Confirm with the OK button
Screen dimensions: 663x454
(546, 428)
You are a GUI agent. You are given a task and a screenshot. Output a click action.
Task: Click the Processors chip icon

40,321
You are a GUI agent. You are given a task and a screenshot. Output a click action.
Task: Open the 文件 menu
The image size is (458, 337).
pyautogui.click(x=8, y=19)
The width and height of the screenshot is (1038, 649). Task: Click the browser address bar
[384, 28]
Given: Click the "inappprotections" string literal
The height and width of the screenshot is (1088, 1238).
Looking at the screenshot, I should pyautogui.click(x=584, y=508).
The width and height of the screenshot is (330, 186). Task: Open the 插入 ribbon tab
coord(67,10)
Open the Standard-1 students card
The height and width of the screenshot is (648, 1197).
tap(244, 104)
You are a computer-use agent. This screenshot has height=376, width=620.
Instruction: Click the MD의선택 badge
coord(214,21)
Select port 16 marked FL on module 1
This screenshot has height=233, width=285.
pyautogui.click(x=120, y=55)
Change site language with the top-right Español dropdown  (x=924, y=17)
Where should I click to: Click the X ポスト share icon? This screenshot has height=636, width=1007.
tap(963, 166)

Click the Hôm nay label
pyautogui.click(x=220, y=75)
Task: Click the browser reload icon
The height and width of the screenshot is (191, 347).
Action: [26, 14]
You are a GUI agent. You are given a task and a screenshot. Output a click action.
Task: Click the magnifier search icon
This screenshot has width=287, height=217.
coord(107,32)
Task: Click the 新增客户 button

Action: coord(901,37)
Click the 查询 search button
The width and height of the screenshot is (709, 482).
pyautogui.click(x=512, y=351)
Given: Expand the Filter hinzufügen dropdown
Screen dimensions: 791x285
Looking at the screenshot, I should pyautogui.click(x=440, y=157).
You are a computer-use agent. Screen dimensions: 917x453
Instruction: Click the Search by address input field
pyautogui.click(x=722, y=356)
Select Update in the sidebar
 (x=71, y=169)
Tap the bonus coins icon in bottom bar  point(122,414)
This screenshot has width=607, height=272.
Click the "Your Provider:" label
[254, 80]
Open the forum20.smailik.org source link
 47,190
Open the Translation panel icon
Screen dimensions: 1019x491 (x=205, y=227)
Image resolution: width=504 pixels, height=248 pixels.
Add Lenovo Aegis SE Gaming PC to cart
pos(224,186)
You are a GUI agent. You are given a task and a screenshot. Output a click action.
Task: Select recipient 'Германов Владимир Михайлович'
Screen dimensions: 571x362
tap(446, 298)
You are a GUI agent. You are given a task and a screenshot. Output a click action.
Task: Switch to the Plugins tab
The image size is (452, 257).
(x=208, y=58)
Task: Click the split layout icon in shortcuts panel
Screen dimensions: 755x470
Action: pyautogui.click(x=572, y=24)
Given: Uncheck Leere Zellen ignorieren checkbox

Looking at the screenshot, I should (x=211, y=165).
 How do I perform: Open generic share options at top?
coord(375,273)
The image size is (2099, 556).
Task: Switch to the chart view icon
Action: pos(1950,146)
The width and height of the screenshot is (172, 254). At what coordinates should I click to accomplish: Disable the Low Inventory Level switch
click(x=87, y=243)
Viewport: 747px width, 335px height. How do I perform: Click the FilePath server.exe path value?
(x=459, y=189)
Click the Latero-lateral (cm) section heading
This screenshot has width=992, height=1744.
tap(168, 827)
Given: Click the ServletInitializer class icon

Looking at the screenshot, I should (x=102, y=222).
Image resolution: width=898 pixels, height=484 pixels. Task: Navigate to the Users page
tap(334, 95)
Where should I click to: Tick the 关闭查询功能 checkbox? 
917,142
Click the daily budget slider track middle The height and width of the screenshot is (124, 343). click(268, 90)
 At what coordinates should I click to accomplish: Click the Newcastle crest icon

• [AIM OF THE EXERCISE]: Locate the lines above that contain "with" and copy them.

• [EXERCISE ANSWER]:
Confirm with the OK button
Change site language with the top-right Español dropdown  (x=924, y=17)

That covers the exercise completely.